Inductive dimension

In the mathematical field of topology, the inductive dimension of a topological space X is either of two values, the small inductive dimension ind(X) or the large inductive dimension Ind(X). These are based on the observation that, in n-dimensional Euclidean space Rⁿ, the boundaries of balls have dimension n − 1. Therefore it should be possible to define the dimension of a general space inductively in terms of the dimensions of the boundaries of suitable open sets in that space.

The small and large inductive dimensions are two of the three most usual ways of capturing the notion of "dimension" for a topological space, in a way that depends only on the topology (and not, say, on the properties of a metric space). The other is the Lebesgue covering dimension. The term "topological dimension" is ordinarily understood to refer to the Lebesgue covering dimension. For "sufficiently nice" spaces, the three measures of dimension are equal.

Formal definitions

We want the dimension of a point to be 0, and a point has empty boundary, so we start with

${\displaystyle \operatorname {ind} (\varnothing )=\operatorname {Ind} (\varnothing )=-1.}$

Then inductively, ind(X) is the smallest natural number n with the following property: for every ${\displaystyle x\in X}$ and every open set U containing x, there is an open set V that contains x and whose closure is contained in U, such that the boundary of V has small inductive dimension less than n. Here, the boundary of V is considered as a topological space using the subspace topology inherited from X. (In the case of subspaces of Euclidean space, we may think of the sets V as tiny balls centered at x.) If no such n exists, we write ind(X) = ∞.
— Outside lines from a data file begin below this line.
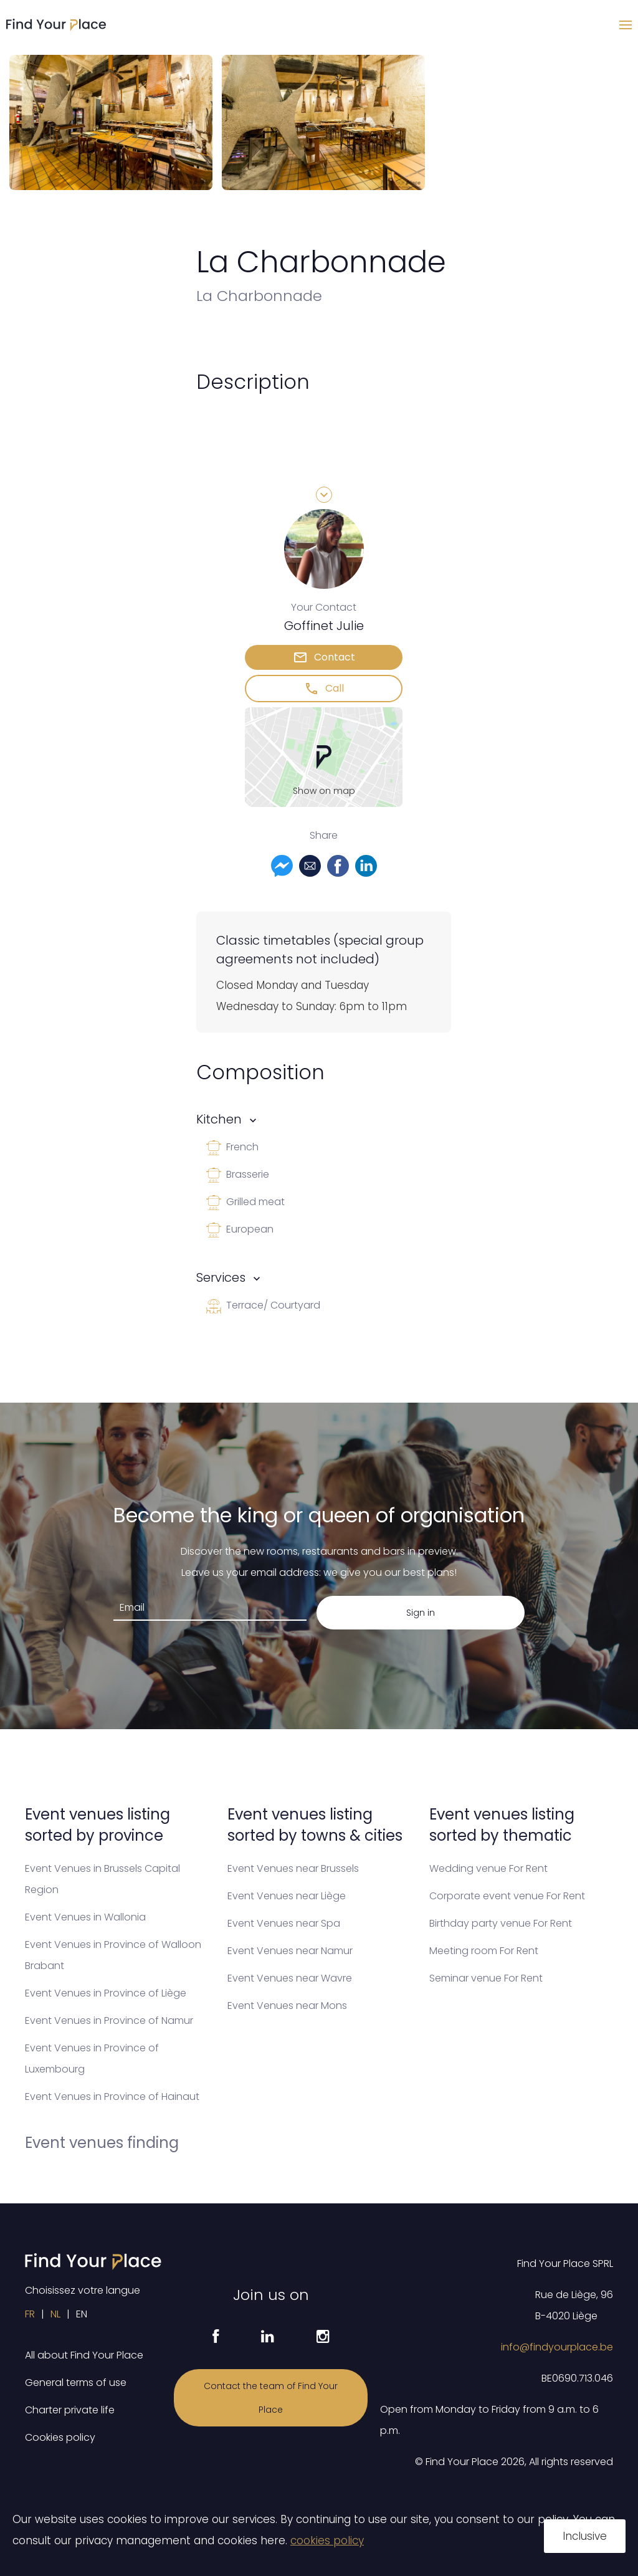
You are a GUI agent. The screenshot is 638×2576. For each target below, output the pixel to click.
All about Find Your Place (84, 2355)
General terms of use (75, 2382)
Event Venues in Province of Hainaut (112, 2096)
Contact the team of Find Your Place (271, 2398)
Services (220, 1277)
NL (55, 2314)
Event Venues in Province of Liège (105, 1993)
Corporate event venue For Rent (507, 1896)
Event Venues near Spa (283, 1923)
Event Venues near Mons (287, 2005)
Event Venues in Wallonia (85, 1917)
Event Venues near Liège (286, 1896)
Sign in (420, 1612)
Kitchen (219, 1119)
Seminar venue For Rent (486, 1978)
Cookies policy (60, 2437)
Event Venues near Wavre (289, 1978)
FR (30, 2314)
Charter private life (70, 2410)
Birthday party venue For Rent (500, 1923)
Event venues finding (102, 2142)
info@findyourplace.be (557, 2347)
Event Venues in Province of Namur (109, 2020)
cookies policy (327, 2540)
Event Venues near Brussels (293, 1868)
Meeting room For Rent (483, 1951)
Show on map (324, 791)
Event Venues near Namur (290, 1951)
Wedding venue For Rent (488, 1868)
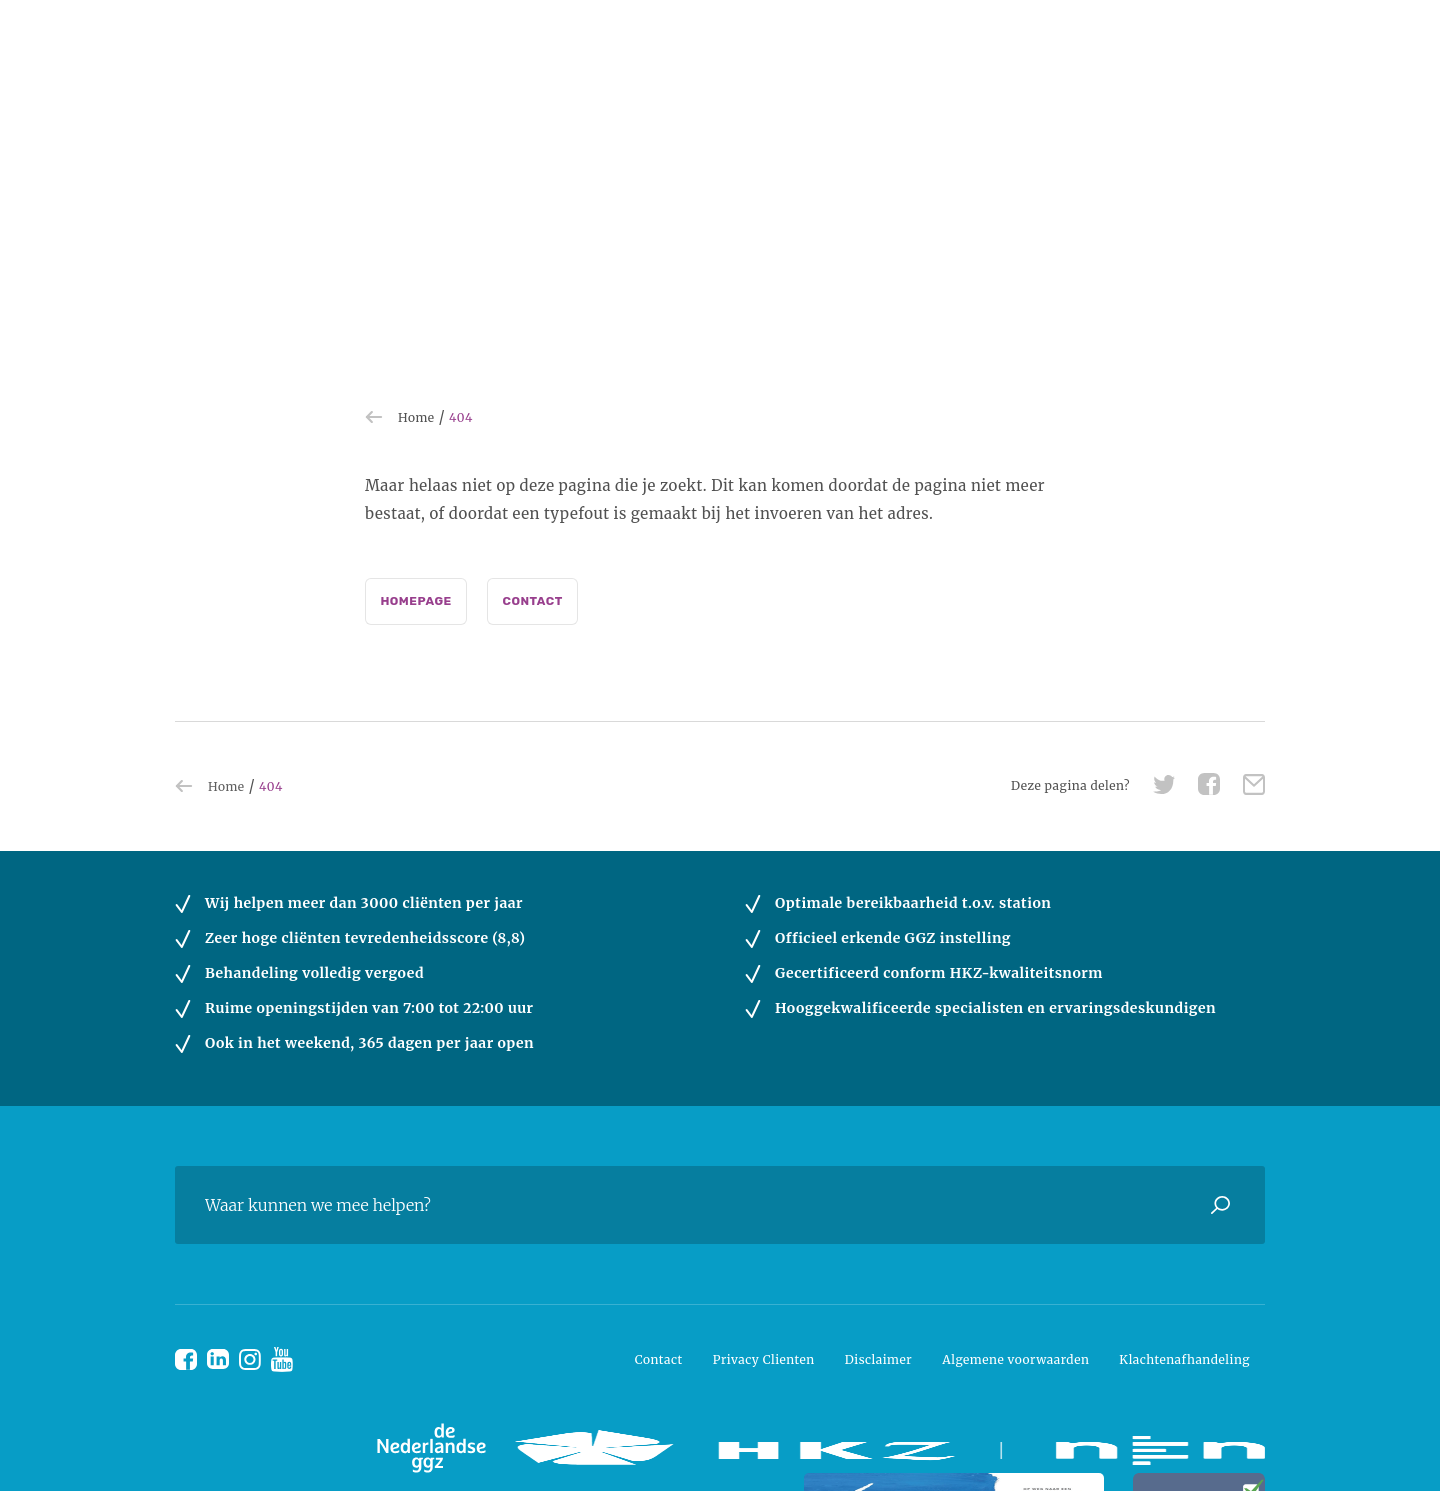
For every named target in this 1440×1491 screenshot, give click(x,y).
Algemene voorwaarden (1015, 1359)
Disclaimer (878, 1359)
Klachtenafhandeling (1184, 1359)
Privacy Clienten (764, 1359)
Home (416, 417)
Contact (533, 601)
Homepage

The large inductive dimension Ind(X) is defined to be the smallest n such that, for every closed subset F and every open subset U containing F, there is an open V that contains F and whose closure is contained in U, such that the boundary of V has large inductive dimension less than n. If no such n exists, we write Ind(X) = ∞.^[1]

Examples

For nice and tame spaces, the inductive dimensions yield the expected answer. Consider for instance the set

${\displaystyle X=\{(x,y,0)\mid x^{2}+y^{2}\leq 1\}\cup \{(0,0,z)\mid 0\leq z<1\}\cup \{(0,0.-1)\}}$

with the topology inherited from Euclidean space R³. Intuitively, X consists of a 2-dimensional piece attached to a 1-dimensional piece, together with a disjoint 0-dimensional point. Both large and small inductive dimensions of X turn out to be 2.

Maybe less expected is ${\displaystyle \operatorname {ind} \mathbb {Q} =\operatorname {Ind} \mathbb {Q} =0.}$ This holds because for irrational numbers a and b, the set ${\displaystyle \{r\in \mathbb {Q} \mid a<r<b\}}$ is both open and closed in ${\displaystyle \mathbb {Q} }$ and therefore has empty boundary.

Relationships between dimensions

Let ${\displaystyle \dim }$ be the Lebesgue covering dimension. For any topological space X, we have

${\displaystyle \dim X=0}$ if and only if ${\displaystyle \operatorname {Ind} X=0.}$

Urysohn's theorem states that when X is a normal space with a countable base, then

${\displaystyle \dim X=\operatorname {Ind} X=\operatorname {ind} X.}$

Such spaces are exactly the separable and metrizable spaces (see Urysohn's metrization theorem).

The Nöbeling–Pontryagin theorem then states that such spaces with finite dimension are characterised up to homeomorphism as the subspaces of the Euclidean spaces, with their usual topology. The Menger–Nöbeling theorem (1932) states that if ${\displaystyle X}$ is compact metric separable and of dimension ${\displaystyle n}$, then it embeds as a subspace of Euclidean space of dimension ${\displaystyle 2n+1}$. (Georg Nöbeling was a student of Karl Menger. He introduced Nöbeling space, the subspace of ${\displaystyle \mathbf {R} ^{2n+1}}$ consisting of points with at least ${\displaystyle n+1}$ co-ordinates being irrational numbers, which has universal properties for embedding spaces of dimension ${\displaystyle n}$.)

Assuming only X metrizable we have (Miroslav Katětov)

ind X ≤ Ind X = dim X;

or assuming X compact and Hausdorff (P. S. Aleksandrov)

dim X ≤ ind X ≤ Ind X.

Either inequality here may be strict; an example of Vladimir V. Filippov shows that the two inductive dimensions may differ.

A separable metric space X satisfies the inequality ${\displaystyle \operatorname {Ind} X\leq n}$ if and only if for every closed sub-space ${\displaystyle A}$ of the space ${\displaystyle X}$ and each continuous mapping ${\displaystyle f:A\to S^{n}}$ there exists a continuous extension ${\displaystyle {\bar {f}}:X\to S^{n}}$.